Ловя власть на мелких глупостях и больших подлостях, мы коротали юность, пестуя лакомое чувство метафизической исключительности. Запертые, словно в пещере Платона, в однопартийной, мягко говоря, системе, мы не надеялись ее ни изменить, как наши предшественники-шестидесятники, ни покинуть, как сделали это чуть позже сами. Нам оставалось только одно: оправдать собственное существование здесь и сейчас.
– Глупо думать, что кто-то другой может сделать тебя счастливым, – говорил Будда.
Но до него было далеко, и мы нашли себе гуру рядом. Никто, кроме нас с Вайлем, о нем не слышал, и это нам нравилось еще больше, ибо позволяло считать Попова нашим открытием.
3.
Я напился, когда познакомился с Валерием Поповым. У меня не было другого выхода. Мы начали вечер в бродвейском ресторане с того, что я обещал сопровождать каждый тост цитатой. К ночи их набралось столько, что Попов решил покончить счеты с жизнью.

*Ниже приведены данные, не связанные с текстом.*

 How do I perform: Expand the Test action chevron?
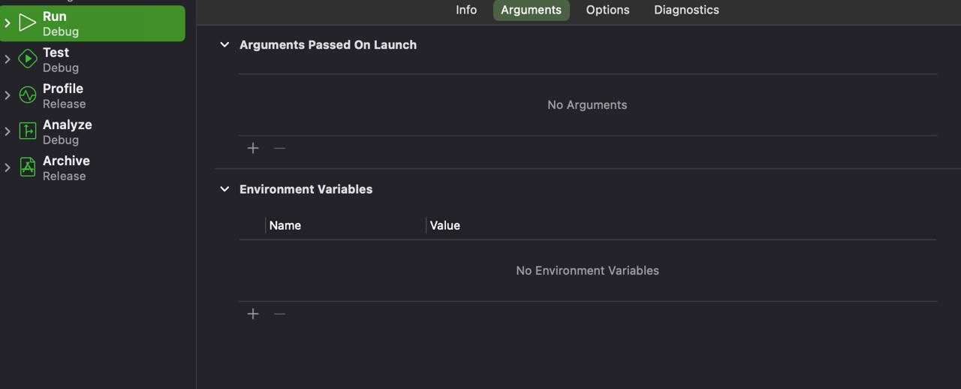(x=8, y=59)
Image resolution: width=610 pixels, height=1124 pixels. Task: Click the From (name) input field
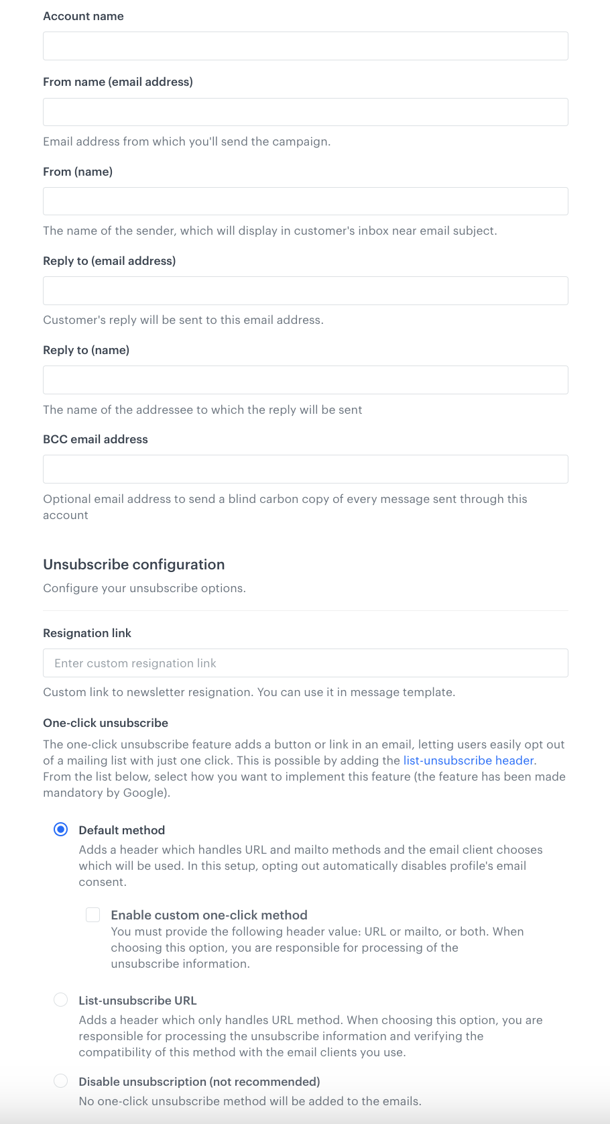click(305, 201)
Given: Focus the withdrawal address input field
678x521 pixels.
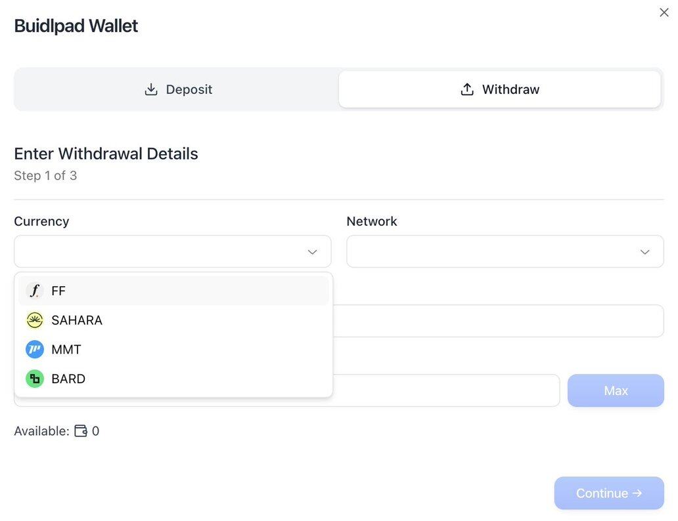Looking at the screenshot, I should [498, 321].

– Лучше дня уже не будет! – воскликнул он. – Попасть первый раз в Америку и тут же найти человека, который шпарит тебя наизусть.
Мы оба уцелели, и я не перестаю его цитировать, потому что афоризмы Попова сыграли в моей жизни примерно ту же роль, что красная книжечка для хунвейбинов. Я черпал из его книг мудрость, которая такой даже не прикидывалась. Иногда его диалог излучал истому:
– Как ты себя чувствуешь? – спросила она.
– Плохо.
– А меня?
Иногда автор делился своим безграничным – надвидовым – гуманизмом:
Мимо прошел еж с лягушкой во рту.
– Не желаете? – спросил он, – освежает.
Попова, как, собственно, все важное и уникальное, я цитирую по памяти. Она лучше знает, что хранить, не спрашивая – зачем. Раз помню, значит было надо, дорого и кстати: резонанс.
Найдя нужный нам язык, мы извлекли из Попова мозг костей и рецепт спасения.
– Реальность, – утверждал наш с Вайлем догмат веры, – не бывает сплошной, а тайна счастья прячется в вычитании. Нужно всего лишь убрать (с глаз долой, из сердца вон) вату будней, чтобы не мешала сторожить, узнавать и встречать хохотом великие мгновения беспричинной радости.
– Хоть бы зубы у вас заболели, – сказал Довлатов, когда, уже в Нью-Йорке, мы поделились с ним благой вестью.
Ему этот молодежный, словно из «Мурзилки», гедонизм был категорически чужд, нам – в самый раз.
Хуже, что, открыв истину, мы не могли ею не поделиться. Не выдержав молчания, мы с Вайлем написали в молодежную, естественно, газету первый совместный опус – о Попове.